The latest anti-crime crusade in liberal San Francisco is focused on people lighting fireplaces on the wrong day. It’s important to have the right priorities about these things, after all.
SF Chronicle reports.
For the first time ever, residential fires are illegal under a new law, passed in July, that bans home burning on winter season Spare the Air days.
The first such ban took effect at noon. Seventy inspectors from the Bay Area Air Quality Management District planned to spend the day and evening patrolling residential neighborhoods, looking for telltale chimney wisps.
Violators will get warnings by mail. Repeat offenders face fines of as much as $2,000.
The fireplace police say they are determined to keep law and order in the living room.
“We’re serious,” said district spokeswoman Kristine Roselius. “This is a major health threat. The weather conditions are such that smoke is trapped closer to the ground and anyone with respiratory problems will have a hard time breathing.”

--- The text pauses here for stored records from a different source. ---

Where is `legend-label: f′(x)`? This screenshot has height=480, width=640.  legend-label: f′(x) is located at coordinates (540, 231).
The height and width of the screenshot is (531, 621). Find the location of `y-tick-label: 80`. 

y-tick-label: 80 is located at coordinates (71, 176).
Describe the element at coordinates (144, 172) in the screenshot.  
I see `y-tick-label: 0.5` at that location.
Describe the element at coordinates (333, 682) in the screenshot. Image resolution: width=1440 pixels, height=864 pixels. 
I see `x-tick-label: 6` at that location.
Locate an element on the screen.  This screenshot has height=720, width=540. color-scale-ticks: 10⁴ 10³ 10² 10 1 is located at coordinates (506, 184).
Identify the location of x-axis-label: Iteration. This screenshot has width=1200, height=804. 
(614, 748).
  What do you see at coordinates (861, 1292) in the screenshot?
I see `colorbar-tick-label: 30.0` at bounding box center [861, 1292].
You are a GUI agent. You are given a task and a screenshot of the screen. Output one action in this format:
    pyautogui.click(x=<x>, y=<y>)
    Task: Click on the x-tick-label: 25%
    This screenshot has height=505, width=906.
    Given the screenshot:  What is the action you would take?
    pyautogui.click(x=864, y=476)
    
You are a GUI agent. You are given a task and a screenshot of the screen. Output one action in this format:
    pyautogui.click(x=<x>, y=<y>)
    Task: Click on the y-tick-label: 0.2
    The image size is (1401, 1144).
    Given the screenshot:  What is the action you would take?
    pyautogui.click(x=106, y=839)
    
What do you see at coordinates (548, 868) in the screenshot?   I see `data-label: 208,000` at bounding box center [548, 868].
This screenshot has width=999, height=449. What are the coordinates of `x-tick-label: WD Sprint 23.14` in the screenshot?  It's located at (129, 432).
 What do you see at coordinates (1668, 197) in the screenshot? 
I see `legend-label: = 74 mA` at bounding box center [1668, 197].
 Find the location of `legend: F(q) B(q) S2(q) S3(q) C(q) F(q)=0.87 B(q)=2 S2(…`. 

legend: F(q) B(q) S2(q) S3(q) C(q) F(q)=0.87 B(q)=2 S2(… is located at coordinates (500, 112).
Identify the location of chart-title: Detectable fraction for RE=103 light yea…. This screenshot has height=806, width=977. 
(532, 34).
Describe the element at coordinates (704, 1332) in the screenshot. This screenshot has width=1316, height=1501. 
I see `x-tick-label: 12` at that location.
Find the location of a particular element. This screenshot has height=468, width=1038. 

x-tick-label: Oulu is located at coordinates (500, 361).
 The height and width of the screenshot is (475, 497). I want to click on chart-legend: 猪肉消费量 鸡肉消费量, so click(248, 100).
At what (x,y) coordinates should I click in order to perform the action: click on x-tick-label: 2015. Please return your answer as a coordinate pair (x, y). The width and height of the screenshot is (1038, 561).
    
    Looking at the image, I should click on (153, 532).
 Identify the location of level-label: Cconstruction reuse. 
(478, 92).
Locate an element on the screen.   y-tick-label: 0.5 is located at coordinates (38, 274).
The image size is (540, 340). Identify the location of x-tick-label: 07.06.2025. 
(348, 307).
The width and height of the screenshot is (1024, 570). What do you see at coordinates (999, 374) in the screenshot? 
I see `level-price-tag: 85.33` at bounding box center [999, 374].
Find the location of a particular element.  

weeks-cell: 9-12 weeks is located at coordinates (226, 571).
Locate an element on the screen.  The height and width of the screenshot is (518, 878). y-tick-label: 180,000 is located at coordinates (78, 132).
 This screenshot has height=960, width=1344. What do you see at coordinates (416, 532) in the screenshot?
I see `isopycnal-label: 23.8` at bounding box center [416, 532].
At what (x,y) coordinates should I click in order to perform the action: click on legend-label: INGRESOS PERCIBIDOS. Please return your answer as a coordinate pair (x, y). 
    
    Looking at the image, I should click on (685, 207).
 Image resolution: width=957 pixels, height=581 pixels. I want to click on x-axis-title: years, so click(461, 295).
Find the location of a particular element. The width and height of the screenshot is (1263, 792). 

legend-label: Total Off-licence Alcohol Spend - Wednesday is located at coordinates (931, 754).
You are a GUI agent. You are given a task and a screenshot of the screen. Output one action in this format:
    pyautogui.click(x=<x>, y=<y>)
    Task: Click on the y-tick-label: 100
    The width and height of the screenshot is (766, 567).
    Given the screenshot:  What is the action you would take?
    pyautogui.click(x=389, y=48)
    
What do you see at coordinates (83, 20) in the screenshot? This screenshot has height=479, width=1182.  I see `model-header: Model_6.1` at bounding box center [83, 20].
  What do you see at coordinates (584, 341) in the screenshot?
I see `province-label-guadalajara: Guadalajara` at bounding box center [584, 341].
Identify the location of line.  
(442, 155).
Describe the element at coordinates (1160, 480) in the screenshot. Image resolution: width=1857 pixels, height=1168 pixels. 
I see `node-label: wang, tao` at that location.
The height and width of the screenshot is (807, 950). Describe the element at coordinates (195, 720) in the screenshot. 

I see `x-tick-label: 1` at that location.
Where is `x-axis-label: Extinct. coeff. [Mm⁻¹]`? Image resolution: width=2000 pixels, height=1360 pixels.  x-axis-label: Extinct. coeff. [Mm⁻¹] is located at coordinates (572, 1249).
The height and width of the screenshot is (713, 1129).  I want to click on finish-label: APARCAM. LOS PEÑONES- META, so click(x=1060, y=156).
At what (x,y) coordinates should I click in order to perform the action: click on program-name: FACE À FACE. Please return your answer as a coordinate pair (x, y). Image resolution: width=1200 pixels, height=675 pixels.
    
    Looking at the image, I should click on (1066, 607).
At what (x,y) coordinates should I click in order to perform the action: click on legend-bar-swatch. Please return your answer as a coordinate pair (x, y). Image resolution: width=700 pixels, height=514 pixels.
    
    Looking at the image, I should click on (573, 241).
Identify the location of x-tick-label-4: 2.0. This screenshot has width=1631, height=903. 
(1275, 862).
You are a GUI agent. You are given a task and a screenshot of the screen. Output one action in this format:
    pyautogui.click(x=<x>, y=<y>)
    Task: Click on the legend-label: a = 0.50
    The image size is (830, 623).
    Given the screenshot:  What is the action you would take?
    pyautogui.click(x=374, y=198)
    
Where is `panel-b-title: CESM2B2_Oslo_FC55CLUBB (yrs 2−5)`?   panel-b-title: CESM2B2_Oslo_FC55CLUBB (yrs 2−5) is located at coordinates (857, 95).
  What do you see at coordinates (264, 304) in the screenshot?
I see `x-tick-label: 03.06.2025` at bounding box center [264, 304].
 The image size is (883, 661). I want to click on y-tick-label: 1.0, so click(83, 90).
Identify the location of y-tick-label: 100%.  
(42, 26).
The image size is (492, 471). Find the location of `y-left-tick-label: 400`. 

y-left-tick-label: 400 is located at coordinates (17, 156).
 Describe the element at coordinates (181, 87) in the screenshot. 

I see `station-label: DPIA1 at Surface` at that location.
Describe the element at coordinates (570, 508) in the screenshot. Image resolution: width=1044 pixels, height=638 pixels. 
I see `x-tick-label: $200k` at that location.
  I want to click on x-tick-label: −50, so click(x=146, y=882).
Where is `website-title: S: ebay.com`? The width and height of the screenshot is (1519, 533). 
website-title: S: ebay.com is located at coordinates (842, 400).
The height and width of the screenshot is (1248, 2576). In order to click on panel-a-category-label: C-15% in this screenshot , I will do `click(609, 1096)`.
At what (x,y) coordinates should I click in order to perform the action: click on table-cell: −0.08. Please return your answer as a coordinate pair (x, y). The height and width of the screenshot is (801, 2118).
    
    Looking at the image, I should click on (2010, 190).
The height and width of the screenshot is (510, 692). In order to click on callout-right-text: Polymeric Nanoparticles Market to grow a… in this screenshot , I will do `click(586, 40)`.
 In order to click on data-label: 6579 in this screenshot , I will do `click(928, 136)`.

With 1.4 million fireplaces in the Bay Area, Roselius said the district is hoping for voluntary compliance. It notes that wood burning produces about one-third of the particulate pollution on a typical winter night.
The district predicts as many as 20 Spare the Air days during the winter season, which air quality officials define as Nov. 1 through Feb. 28. That means it could be illegal to fire up the fireplace as often as one day in every six.
Similar bans have been in place in the San Joaquin Valley and in the Pacific Northwest for several years.
After the initial warning, repeat violators will face fines, some as high as four figures. In other no-burn districts, offenders have been permitted to do penance by attending “smoke school,” similar to traffic school. But the Bay Area is a no-school zone.